── Records for the task

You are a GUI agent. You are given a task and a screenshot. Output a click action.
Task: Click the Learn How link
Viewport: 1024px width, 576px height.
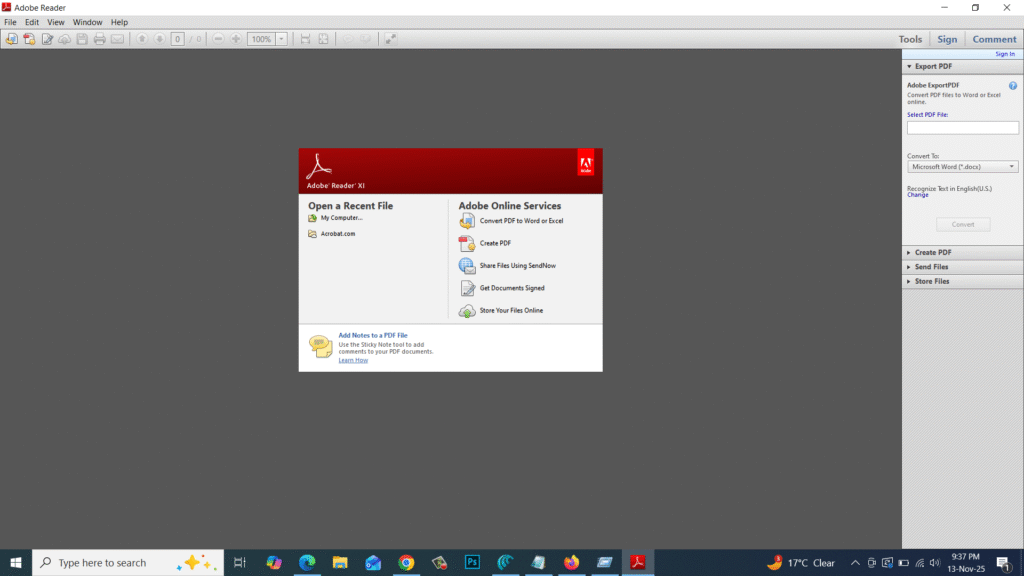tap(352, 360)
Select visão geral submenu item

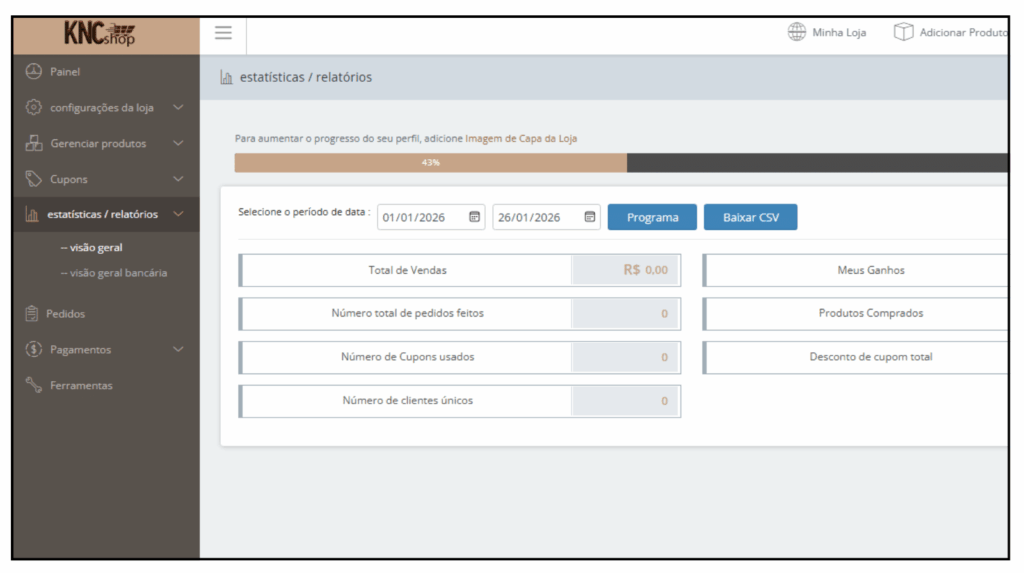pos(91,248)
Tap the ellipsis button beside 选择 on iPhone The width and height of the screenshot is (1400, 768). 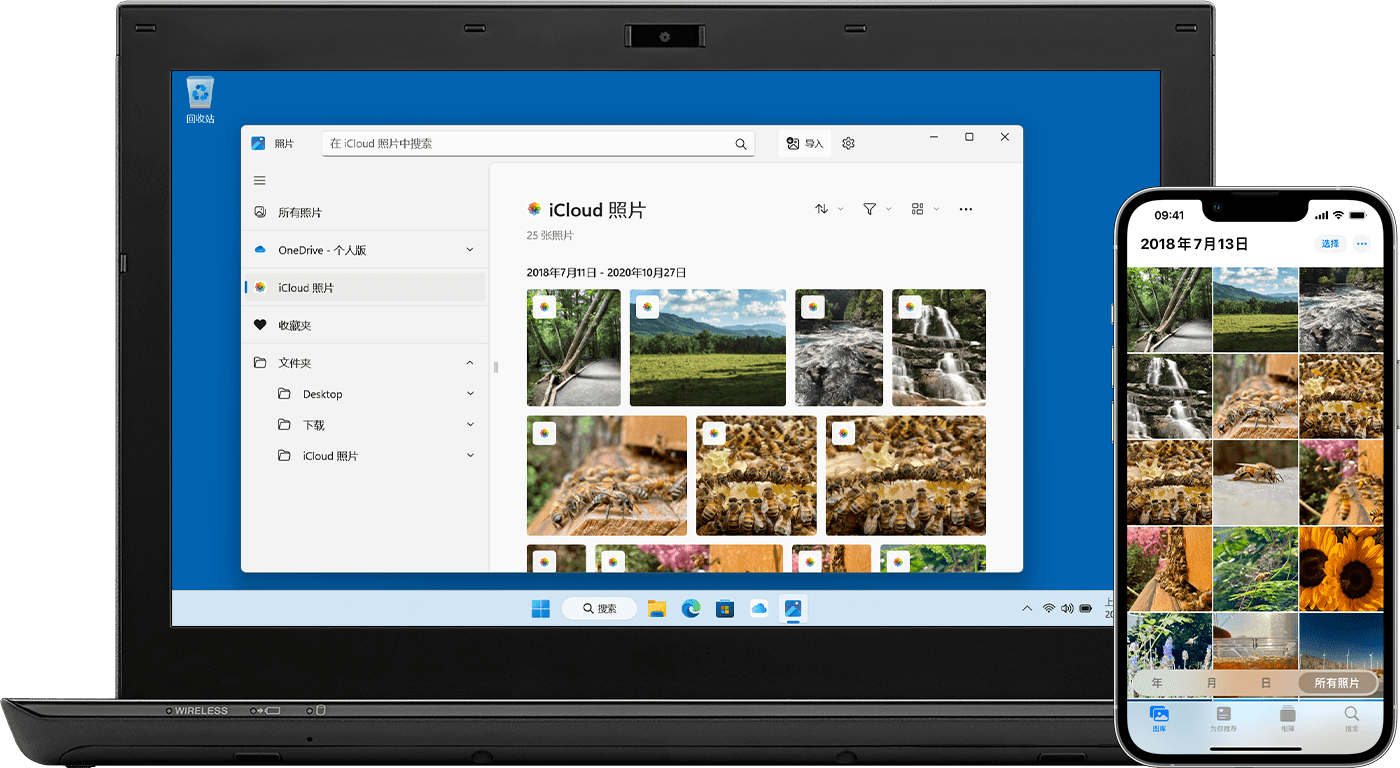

────

Write out the records shown above exactly, but do not include any images.

You are a GUI agent. You are given a task and a screenshot. Output a click action.
Task: Click the Learn How link
Viewport: 1024px width, 576px height.
tap(352, 360)
Select visão geral submenu item

pos(91,248)
Tap the ellipsis button beside 选择 on iPhone The width and height of the screenshot is (1400, 768). 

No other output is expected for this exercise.